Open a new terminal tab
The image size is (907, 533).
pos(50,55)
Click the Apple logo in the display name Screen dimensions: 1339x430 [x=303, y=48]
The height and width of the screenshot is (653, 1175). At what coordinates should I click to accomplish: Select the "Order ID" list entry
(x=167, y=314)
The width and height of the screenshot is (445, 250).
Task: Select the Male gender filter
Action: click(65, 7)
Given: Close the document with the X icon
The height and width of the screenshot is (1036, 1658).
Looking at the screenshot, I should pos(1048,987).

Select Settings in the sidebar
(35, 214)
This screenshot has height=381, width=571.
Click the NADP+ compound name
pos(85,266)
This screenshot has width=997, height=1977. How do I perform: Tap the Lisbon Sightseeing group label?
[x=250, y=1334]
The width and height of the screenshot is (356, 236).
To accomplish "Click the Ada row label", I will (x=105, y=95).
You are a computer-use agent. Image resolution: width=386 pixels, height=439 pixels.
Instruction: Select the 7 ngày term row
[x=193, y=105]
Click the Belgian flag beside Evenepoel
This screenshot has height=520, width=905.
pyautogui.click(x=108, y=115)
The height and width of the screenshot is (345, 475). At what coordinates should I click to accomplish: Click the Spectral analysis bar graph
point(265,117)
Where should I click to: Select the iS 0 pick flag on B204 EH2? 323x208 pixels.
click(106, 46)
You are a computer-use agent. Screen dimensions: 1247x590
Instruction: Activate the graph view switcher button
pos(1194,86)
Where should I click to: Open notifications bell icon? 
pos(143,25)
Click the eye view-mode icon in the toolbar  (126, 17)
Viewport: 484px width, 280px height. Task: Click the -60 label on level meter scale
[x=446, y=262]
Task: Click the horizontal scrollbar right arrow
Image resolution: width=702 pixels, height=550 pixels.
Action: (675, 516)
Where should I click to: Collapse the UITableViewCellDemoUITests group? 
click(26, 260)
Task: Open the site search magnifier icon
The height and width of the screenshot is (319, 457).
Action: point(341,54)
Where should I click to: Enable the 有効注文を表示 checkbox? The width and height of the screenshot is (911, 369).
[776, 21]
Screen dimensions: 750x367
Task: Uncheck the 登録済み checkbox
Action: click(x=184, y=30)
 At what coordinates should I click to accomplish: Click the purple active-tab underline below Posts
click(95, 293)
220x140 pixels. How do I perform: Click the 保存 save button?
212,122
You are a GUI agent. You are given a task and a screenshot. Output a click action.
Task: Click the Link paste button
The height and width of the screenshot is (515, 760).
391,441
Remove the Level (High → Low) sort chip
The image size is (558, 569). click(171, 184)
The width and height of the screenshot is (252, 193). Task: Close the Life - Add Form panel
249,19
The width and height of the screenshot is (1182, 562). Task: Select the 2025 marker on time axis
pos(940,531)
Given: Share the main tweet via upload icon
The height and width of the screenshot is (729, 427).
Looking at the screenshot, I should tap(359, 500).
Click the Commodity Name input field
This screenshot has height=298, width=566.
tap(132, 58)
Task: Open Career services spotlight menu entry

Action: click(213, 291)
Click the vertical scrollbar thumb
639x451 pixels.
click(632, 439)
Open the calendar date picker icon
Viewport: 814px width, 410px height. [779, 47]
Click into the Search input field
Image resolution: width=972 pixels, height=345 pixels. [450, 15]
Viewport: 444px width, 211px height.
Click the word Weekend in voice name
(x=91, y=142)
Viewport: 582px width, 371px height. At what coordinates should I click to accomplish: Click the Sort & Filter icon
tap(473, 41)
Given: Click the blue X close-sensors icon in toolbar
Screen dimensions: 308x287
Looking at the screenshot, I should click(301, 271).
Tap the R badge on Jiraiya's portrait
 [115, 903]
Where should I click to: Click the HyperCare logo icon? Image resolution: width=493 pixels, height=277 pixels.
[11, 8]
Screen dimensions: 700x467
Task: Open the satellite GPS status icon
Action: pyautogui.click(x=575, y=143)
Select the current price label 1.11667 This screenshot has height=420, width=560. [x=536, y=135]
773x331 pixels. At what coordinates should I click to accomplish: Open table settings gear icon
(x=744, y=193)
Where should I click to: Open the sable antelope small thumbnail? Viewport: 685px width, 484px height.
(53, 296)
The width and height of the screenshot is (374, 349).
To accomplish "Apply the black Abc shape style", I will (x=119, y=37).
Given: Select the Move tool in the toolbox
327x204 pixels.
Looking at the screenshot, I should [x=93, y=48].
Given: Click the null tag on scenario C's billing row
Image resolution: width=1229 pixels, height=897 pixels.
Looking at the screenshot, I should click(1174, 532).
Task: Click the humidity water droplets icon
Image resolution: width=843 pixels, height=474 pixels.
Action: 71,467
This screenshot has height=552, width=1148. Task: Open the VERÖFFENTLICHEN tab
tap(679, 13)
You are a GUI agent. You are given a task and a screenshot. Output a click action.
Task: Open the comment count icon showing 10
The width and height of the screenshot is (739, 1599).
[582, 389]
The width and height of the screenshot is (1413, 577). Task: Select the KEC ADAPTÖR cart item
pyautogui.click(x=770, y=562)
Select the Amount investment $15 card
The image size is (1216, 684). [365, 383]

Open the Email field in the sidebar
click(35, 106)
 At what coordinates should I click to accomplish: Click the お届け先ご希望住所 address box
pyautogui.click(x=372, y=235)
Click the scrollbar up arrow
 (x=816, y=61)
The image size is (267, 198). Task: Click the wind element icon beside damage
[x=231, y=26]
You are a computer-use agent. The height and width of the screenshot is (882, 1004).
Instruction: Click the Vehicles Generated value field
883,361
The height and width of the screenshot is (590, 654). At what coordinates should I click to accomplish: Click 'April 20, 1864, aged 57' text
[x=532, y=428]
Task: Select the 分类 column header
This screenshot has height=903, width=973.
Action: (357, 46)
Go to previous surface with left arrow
----
**What the task requires**
List each line in the records above that contains the word "will", copying every such line in full.

**Solution**
To accomplish "Click the Ada row label", I will (x=105, y=95).
To accomplish "Apply the black Abc shape style", I will (x=119, y=37).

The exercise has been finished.